Please return each line of the listing exactly as given.

[Opening Entries supplied section]

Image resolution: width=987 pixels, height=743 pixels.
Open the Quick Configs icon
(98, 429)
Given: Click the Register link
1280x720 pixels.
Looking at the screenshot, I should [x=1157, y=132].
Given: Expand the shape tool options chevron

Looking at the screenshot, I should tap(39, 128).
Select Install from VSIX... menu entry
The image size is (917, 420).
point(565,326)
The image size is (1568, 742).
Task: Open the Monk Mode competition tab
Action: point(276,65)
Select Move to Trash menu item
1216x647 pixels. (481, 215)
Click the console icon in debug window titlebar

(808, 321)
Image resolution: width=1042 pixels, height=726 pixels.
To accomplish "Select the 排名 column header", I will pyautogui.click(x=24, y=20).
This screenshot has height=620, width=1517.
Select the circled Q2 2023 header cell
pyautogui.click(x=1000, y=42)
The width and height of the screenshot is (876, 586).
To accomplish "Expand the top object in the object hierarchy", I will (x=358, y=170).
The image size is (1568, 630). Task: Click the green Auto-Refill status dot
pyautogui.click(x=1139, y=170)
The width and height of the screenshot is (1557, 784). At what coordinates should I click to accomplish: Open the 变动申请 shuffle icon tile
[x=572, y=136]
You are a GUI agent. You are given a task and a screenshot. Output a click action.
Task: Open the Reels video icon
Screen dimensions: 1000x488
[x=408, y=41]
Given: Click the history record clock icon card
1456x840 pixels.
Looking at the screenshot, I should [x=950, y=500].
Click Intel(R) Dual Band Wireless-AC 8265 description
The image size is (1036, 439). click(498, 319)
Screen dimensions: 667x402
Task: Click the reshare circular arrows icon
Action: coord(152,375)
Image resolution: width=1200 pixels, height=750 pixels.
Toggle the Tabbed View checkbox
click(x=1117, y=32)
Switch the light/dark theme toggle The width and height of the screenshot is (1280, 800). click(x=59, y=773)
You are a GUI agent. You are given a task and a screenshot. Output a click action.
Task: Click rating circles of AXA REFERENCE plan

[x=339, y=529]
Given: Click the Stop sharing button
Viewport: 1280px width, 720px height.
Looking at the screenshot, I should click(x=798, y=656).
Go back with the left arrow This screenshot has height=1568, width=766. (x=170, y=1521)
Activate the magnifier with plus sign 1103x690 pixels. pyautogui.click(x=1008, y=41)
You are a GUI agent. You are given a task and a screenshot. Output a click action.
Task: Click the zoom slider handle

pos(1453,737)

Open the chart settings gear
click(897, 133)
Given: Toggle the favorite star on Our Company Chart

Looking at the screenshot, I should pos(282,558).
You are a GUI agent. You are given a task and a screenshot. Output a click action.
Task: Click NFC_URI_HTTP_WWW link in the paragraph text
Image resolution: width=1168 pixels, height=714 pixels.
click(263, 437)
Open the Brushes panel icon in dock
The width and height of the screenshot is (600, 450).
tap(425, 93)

[Closing Entries supplied section]

Solved exercise:
Image resolution: width=987 pixels, height=743 pixels.
Open the Quick Configs icon
(98, 429)
Given: Click the Register link
1280x720 pixels.
Looking at the screenshot, I should [x=1157, y=132].
Given: Expand the shape tool options chevron

Looking at the screenshot, I should tap(39, 128).
Select Install from VSIX... menu entry
The image size is (917, 420).
point(565,326)
The image size is (1568, 742).
Task: Open the Monk Mode competition tab
Action: point(276,65)
Select Move to Trash menu item
1216x647 pixels. (481, 215)
Click the console icon in debug window titlebar

(808, 321)
Image resolution: width=1042 pixels, height=726 pixels.
To accomplish "Select the 排名 column header", I will pyautogui.click(x=24, y=20).
This screenshot has height=620, width=1517.
Select the circled Q2 2023 header cell
pyautogui.click(x=1000, y=42)
The width and height of the screenshot is (876, 586).
To accomplish "Expand the top object in the object hierarchy", I will (x=358, y=170).
The image size is (1568, 630). Task: Click the green Auto-Refill status dot
pyautogui.click(x=1139, y=170)
The width and height of the screenshot is (1557, 784). At what coordinates should I click to accomplish: Open the 变动申请 shuffle icon tile
[x=572, y=136]
You are a GUI agent. You are given a task and a screenshot. Output a click action.
Task: Open the Reels video icon
Screen dimensions: 1000x488
[x=408, y=41]
Given: Click the history record clock icon card
1456x840 pixels.
Looking at the screenshot, I should [x=950, y=500].
Click Intel(R) Dual Band Wireless-AC 8265 description
The image size is (1036, 439). click(498, 319)
Screen dimensions: 667x402
Task: Click the reshare circular arrows icon
Action: coord(152,375)
Image resolution: width=1200 pixels, height=750 pixels.
Toggle the Tabbed View checkbox
click(x=1117, y=32)
Switch the light/dark theme toggle The width and height of the screenshot is (1280, 800). click(x=59, y=773)
You are a GUI agent. You are given a task and a screenshot. Output a click action.
Task: Click rating circles of AXA REFERENCE plan

[x=339, y=529]
Given: Click the Stop sharing button
Viewport: 1280px width, 720px height.
Looking at the screenshot, I should click(x=798, y=656).
Go back with the left arrow This screenshot has height=1568, width=766. (x=170, y=1521)
Activate the magnifier with plus sign 1103x690 pixels. pyautogui.click(x=1008, y=41)
You are a GUI agent. You are given a task and a screenshot. Output a click action.
Task: Click the zoom slider handle

pos(1453,737)

Open the chart settings gear
click(897, 133)
Given: Toggle the favorite star on Our Company Chart

Looking at the screenshot, I should pos(282,558).
You are a GUI agent. You are given a task and a screenshot. Output a click action.
Task: Click NFC_URI_HTTP_WWW link in the paragraph text
Image resolution: width=1168 pixels, height=714 pixels.
click(263, 437)
Open the Brushes panel icon in dock
The width and height of the screenshot is (600, 450).
tap(425, 93)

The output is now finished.